* **Задания**
a. Сколько художниц представлено на выставке, согласно рецензии на выставку в галерее Алины Пинской?
b. Продолжите рецензию на выставку в галерее Алины Пинской, начав сразу после её последнего предложения.

×
И как нам создавать свою красоту?
Александр Евангели

Выставка, сосредоточенная на живописности.

ALINA PINSKY GALLERY, Пречистенка, 28

до 30 января 2023

Название выставки в галерее Алины Пинской взято с обложки книги Люс Иригарей, фем-философки, вскрывшей структурную маскулинность языка и фундамента европейской мысли, начиная с Платона (на русский переведена ее книжка «Этика полового различия» и несколько статей). Выставка показывает работы 18 художниц — восьми умерших и десяти живых — как подтверждение исторической непрерывности, преемственности, а не оммажа, как можно было бы допустить: Наталию Гончарову от Светланы Холлис отделяет 114 лет, примерно три поколения. 

Из-за названия главной кажется женская тема, хотя критик Людмила Бредихина выделила в статье к каталогу выставки художественную проблематику («в первую очередь… вопросы о гранях и границах живописности, и в меньшей степени — тема о доле собственно „женского“ в работах художниц») и тем самым сменила природный регистр на культурный. Вместе с иллюзией главенства женского название рождает также предположение, что Бредихина, уточняя геолокацию модного места в проблемном поле («это „женская выставка“ в галерее, не присягавшей феминистскому движению»), как феминистка и теоретик бессознательно защищает свою территорию от гипотетических апроприаций.

* **Представленные данные**
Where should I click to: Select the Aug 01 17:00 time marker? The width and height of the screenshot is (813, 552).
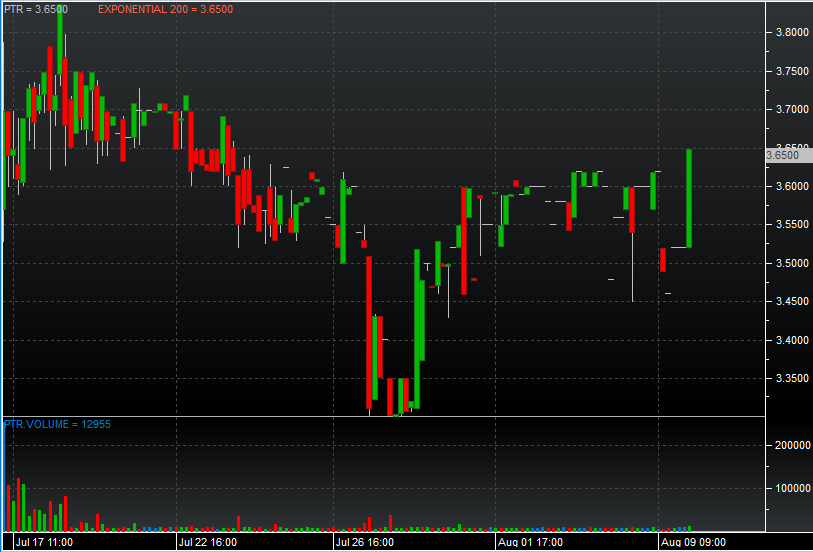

* **Ответы к заданиям**
a. Восемнадцать: восемь умерших и десять живых.

b.
Эмблематичное название невидимым ультрафиолетом подсвечивает женское в экспозиции картин — в основном абстрактных у мертвых художниц и более фигуративных ближе к настоящему. Даже дисциплинированную абстракцию Алены Кирцовой вытесняют образы повседневных пространств Северного Чертанова, геометрия интерьеров, балконов, лестниц (Интерьер коридора с зеркалом, из серии «Северное Чертаново», 1986; Окно с занавесками, из серии «Казачий переулок», 1986). 

Аккуратная сборка выставки из пластически близких картин замыкает экспозицию в проблематике и границах живописи. Работы талантливых художниц целиком внутри живописи, говорят ею, не инструментализируя ее медиум и не испытывая на прочность, храня ясность коллективного высказывания и верность себе.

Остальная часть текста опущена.